Ein gutes Dutzend Songs haben sie zusammen aufgenommen. Keine Partynummern, sondern ausgefeilte, kleine Kunstwerke. Getragene Balladen wie "Wo die Liebe hinfällt" und "Umarme mich" oder das zweistimmige Midtempo-Stück "Ich Hab Gehört", in dem sich die Beats hochschrauben bis zu einem abrupten Break, auf den eine elegische Streichersequenz folgt. "Geht´s dir schon besser" mit den kaputten Szenen aus dem ganz normalen Alltag. Das kraftvolle "Felsen in Meer" oder der emotionale Harmoniegesang in "Du erinnerst mich an Liebe". Ein Wechselspiel der Gefühle und Stimmungslagen.

Liebeslieder, die weiße Poptraditionen und schwarzen R´n`B ganz eigenwillig interpretieren. Die Texte voller Melancholie hat Annette Humpe geschrieben. Die Grooves und Strophen probierten die Beiden solange aus, bis das "call and response" ihrer ganz verschiedenen Tonlagen ein organisches Miteinander ergab. "In unseren Herzen wohnen der Osten und der Westen" heißt es stellvertretend im schwerelosen Stück "Der Wind". Bei dieser Produktion hatte Annette immer einen Zug vor Augen, der gerade die Wüste durchquert. Nach langer Feinarbeit passten Bild und Sound zusammen.
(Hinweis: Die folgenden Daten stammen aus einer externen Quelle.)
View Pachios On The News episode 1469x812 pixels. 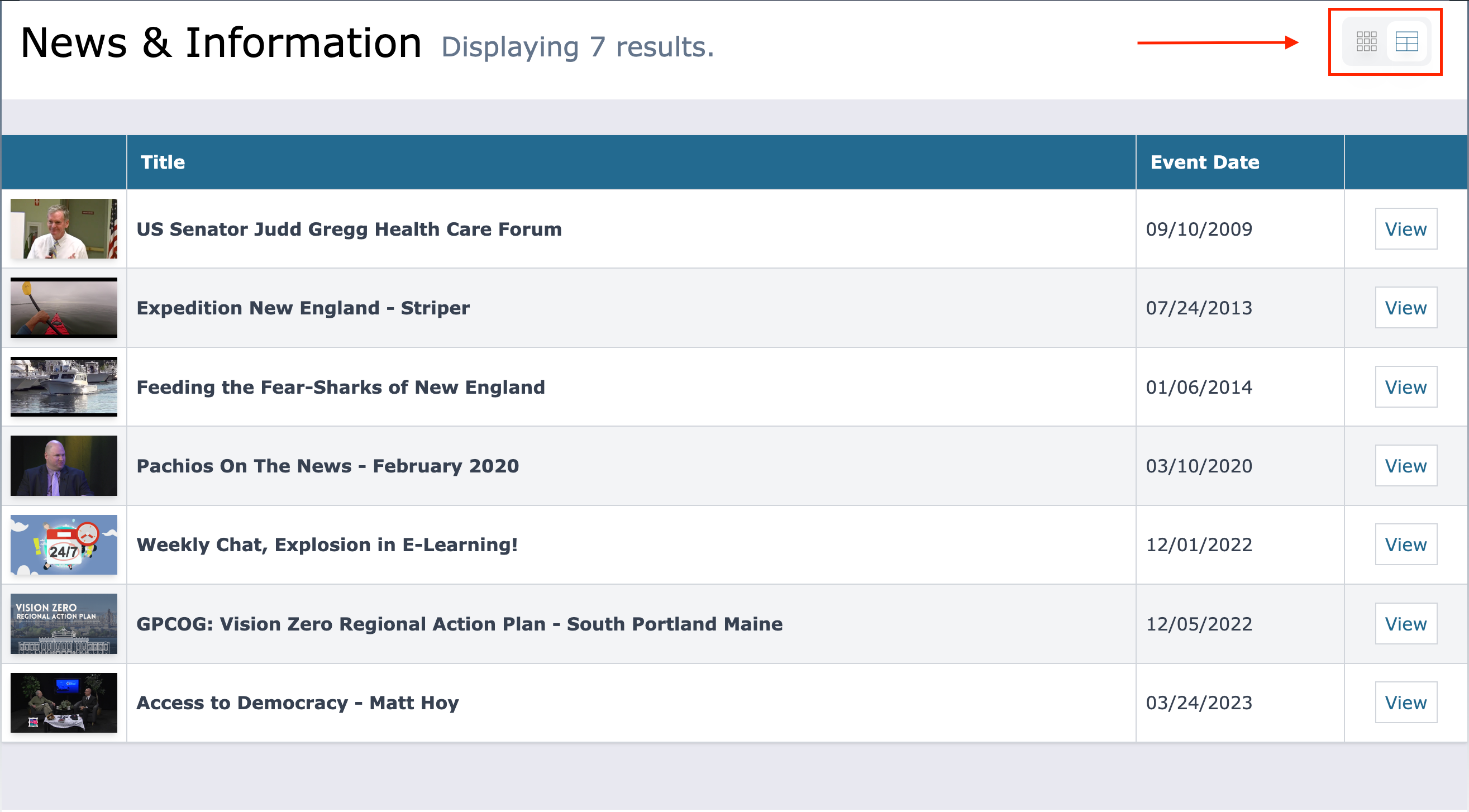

Ihre Zusammenarbeit als Ich + Ich verstehen Adel und Annette ganz bewusst als Ausflug mit offenem Ausgang. Material und Entwürfe für die Zukunft existieren bereits jetzt. "Annette hatte zwischendurch eine richtige kreative Explosion. Sie rief mich fast jeden Tag an mit neuen Textideen und ich konnte nur staunen, was für geile hooklines da gerade wieder entstanden", erinnert sich Adel.

Eine erste Bilanz dieser intensiven Fusion liegt nun vor. Eine zeitgemäße Auseinandersetzung mit dem uralten Sujet "Liebeslied". Gleichzeitig eine Blaupause, wohin sich der deutschsprachige Popsong entwickeln kann, wenn Schubladen und stilistische Eitelkeiten einfach überwunden werden. Mal spielerisch leicht, mal ernsthaft und seelenschwer.